3. Payments and commerce
Remember NFC? Google does, though it would rather not. Short for near-field communication, the technology was central to Google's costly effort at getting new payment terminals into retailers' hands, so that consumers could pay with a chip attached to their phone.
It was one of many failed attempts that Google has made in the payments market, where PayPal, Apple and Amazon have had far more success getting customers to buy stuff with a couple clicks.
It's not just the $1.5 trillion e-commerce market that Google is trying to play in. It's all the extraordinarily valuable data that comes from knowing what, when and how people make purchases. Just ask Amazon or Netflix about the power and effectiveness of their recommendation engines.
Again, there's no sitting still in Mountain View. Google Wallet, its payments product, remains a priority, and the company has made it far easier of late for Android users to make purchases—food delivery, music, games, etc.—with their Google credentials.
That just means it's meeting minimum expectations. Google has to do more to be at the center of how we spend throughout the day, everyday. With the IPO of Chinese e-commerce leader Alibaba on the horizon, competition is only poised to increase.
4. Slowing growth
This is just the law of big numbers, but it can't be ignored. Google's revenue growth, excluding the Motorola business, slowed to 21 percent in 2013 from 29 percent two years earlier and close to 100 percent the year after its IPO.
At more than $50 billion in annual sales, Google's growth rate is still mighty impressive relative to its peers of that size. Google continues to act like a growth company. Along with Amazon, it's the only U.S. tech company among the eight with revenue of at least $40 billion that doesn't pay a dividend.
Read More: Why Facebook investors like Google earnings
That means investors trust that Google can put its $60 billion in cash to work in ways that are more effective than returning some of it to shareholders. Without the additional, and to date elusive, revenue stream, investors will get antsy. They always do. Just look at Apple, which has bowed to pressure from Carl Icahn to bolster its payments to investors.

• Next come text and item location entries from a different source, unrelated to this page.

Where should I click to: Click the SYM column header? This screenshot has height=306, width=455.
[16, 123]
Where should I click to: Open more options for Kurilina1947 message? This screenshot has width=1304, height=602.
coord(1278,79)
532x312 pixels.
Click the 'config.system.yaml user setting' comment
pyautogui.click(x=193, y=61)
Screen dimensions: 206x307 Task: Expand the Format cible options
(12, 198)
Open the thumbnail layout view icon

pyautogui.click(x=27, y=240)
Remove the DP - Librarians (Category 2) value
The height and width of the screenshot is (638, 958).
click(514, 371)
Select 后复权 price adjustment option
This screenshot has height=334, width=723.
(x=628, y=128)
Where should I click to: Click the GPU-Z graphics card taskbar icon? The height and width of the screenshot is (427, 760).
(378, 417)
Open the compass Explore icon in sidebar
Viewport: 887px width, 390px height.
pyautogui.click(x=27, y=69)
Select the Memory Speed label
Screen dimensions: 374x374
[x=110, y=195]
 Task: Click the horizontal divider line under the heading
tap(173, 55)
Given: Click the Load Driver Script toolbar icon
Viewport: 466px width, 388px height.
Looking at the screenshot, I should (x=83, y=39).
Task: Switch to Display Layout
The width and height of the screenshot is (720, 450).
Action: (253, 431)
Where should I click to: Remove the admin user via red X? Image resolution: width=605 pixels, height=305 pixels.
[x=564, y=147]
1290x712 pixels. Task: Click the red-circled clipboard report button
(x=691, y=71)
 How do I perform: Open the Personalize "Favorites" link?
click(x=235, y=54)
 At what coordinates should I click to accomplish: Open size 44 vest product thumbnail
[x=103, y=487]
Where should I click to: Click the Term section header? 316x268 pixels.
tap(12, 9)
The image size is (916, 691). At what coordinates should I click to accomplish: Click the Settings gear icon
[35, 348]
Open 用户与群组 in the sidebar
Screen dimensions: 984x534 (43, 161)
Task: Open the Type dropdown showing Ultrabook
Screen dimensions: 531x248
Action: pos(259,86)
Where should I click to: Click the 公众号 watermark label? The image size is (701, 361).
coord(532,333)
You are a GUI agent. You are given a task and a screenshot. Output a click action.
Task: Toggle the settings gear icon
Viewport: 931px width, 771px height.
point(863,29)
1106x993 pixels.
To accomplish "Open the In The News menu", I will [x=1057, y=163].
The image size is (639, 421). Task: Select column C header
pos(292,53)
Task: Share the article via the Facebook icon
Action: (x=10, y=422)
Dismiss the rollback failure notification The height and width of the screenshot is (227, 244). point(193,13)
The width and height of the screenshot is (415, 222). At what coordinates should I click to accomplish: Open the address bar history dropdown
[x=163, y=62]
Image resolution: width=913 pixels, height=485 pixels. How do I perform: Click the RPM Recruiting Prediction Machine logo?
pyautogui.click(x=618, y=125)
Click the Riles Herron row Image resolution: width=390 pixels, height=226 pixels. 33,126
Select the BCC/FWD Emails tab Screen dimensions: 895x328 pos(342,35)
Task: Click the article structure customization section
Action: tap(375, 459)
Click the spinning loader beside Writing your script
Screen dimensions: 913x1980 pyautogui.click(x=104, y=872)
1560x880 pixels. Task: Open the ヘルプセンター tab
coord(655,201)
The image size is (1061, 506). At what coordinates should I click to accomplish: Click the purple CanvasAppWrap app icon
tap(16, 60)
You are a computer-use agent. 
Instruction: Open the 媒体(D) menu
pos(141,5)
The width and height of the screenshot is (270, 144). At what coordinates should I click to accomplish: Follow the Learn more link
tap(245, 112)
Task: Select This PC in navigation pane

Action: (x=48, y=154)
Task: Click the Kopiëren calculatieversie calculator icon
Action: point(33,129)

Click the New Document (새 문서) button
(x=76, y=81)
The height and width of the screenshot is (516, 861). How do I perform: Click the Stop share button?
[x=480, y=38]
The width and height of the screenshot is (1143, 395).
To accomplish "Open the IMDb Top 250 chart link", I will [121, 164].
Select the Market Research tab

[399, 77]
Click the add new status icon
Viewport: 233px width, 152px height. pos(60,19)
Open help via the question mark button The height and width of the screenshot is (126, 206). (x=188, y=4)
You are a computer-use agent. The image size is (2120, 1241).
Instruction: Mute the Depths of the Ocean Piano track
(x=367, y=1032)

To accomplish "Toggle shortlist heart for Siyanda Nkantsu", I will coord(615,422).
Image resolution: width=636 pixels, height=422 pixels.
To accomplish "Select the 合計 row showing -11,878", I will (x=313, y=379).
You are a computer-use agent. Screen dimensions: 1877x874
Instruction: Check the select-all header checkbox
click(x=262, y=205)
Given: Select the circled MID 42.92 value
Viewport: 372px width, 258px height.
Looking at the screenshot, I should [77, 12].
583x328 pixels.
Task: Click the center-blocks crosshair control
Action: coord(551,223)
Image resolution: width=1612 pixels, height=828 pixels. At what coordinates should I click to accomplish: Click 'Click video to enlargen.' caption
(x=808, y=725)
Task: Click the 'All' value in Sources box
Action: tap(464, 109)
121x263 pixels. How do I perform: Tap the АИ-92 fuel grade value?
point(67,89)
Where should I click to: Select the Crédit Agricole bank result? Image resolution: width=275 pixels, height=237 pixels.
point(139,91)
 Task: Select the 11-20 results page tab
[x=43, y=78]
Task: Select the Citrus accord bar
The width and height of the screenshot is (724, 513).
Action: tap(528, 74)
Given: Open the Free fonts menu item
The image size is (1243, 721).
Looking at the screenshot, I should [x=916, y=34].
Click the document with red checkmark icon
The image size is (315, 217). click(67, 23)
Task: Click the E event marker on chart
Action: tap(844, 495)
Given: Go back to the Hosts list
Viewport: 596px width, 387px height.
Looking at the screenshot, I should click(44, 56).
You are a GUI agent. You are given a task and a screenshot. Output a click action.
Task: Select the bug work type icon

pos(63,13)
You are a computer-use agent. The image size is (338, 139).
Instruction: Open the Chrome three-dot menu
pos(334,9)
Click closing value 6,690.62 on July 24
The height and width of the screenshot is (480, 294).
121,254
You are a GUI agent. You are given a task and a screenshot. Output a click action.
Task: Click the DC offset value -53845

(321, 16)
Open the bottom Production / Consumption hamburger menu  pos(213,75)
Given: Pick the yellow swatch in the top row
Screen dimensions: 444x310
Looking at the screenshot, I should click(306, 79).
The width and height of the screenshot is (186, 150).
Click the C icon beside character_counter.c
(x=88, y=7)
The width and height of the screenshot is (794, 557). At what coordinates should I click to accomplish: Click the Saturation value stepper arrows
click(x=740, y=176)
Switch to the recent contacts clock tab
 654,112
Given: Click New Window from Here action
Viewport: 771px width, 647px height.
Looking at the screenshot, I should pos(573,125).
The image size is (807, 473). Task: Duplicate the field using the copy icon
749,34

Companies of a certain size inevitably mature. The investor base changes as does the workforce. Top talent leaves to chase the next big thing or even hit the beach. Google's business, to stay truly cutting edge, needs the best engineers to keep flying through the doors and needs shareholders to stay patient. Everyone else should stay tuned.
5. Antitrust
Regulators, both at home and abroad, are watching Google's every move. When the company agreed to acquire flight information provider ITA in 2010, it took almost a year for the Justice Department to clear the deal amid concern that Google would favor its own travel listings in search results.
Read More: Google, ITA and online travel
Yelp has criticized Google for giving preferential treatment to reviews of restaurants and local businesses on its own service. The European Commission has spent almost four years investigating antitrust-related complaints against the company.
Google controls one-third of the global digital ad market and more than 40 percent of the U.S. market, according to eMarketer. In its core online ad business, any increase to its share—certainly via acquisition—will be rigidly scrutinized. So Google is faced with a need-to-grow-but-can't-grow conundrum.
That's a big reason Google has been spending big elsewhere, acquiring connected thermostat maker Nest Labs for $3.2 billion and mapping software provider Waze for close to $1 billion.
Nest was quick to point out that all the data it obtains from users of its devices will stay with Nest and not be shared with its new parent. "Our privacy policy clearly limits the use of customer information to providing and improving Nest's products and service," co-founder Matt Rogers wrote in a blog post. Call it a pre-emptive strike against critics that are increasingly concerned about how much Google already knows us and how that information is used.
That's after 10 years as a public company. How much more will Google know at the 20th anniversary of its IPO?